[The data Boundary: Start]

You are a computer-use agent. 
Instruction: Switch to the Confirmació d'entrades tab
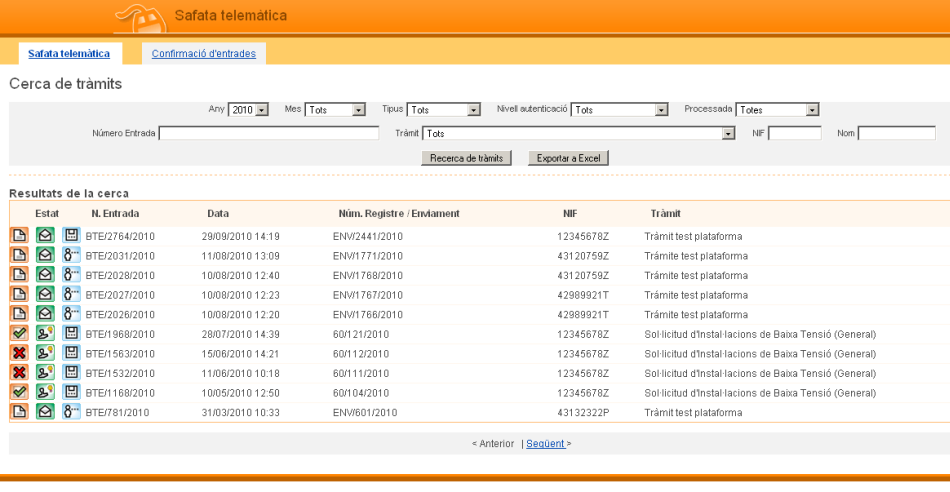(x=203, y=53)
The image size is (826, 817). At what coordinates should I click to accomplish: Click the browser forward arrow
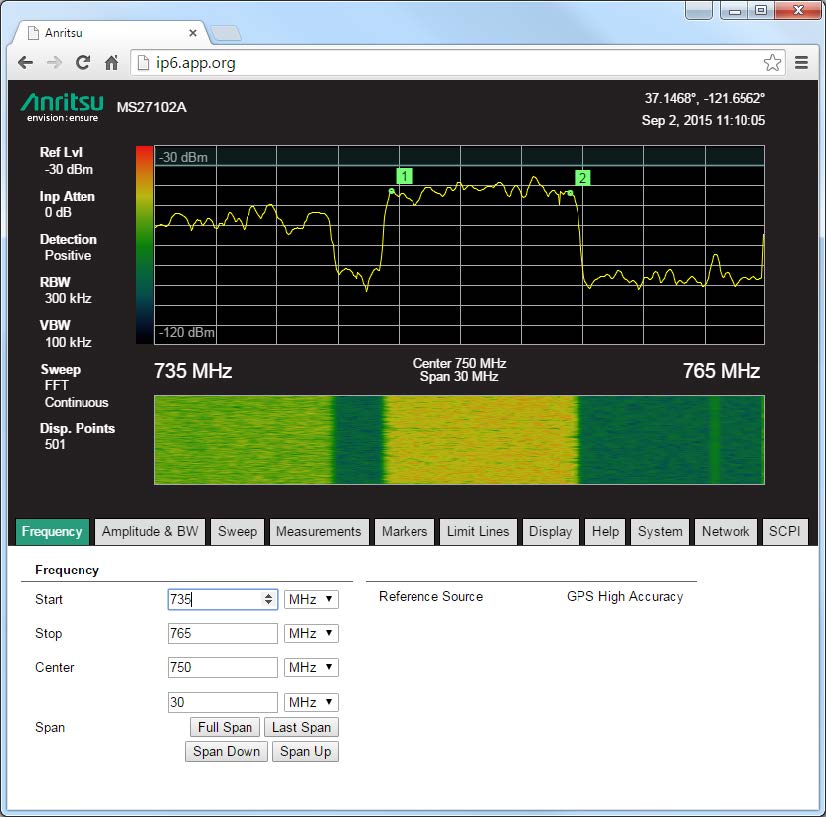54,62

[The data Boundary: End]

● Problem to work on
Where pictures appear, skip them and transcribe all other material word for word.

● Task response
You are a computer-use agent. 
Instruction: Switch to the Confirmació d'entrades tab
(x=203, y=53)
The image size is (826, 817). At what coordinates should I click to accomplish: Click the browser forward arrow
54,62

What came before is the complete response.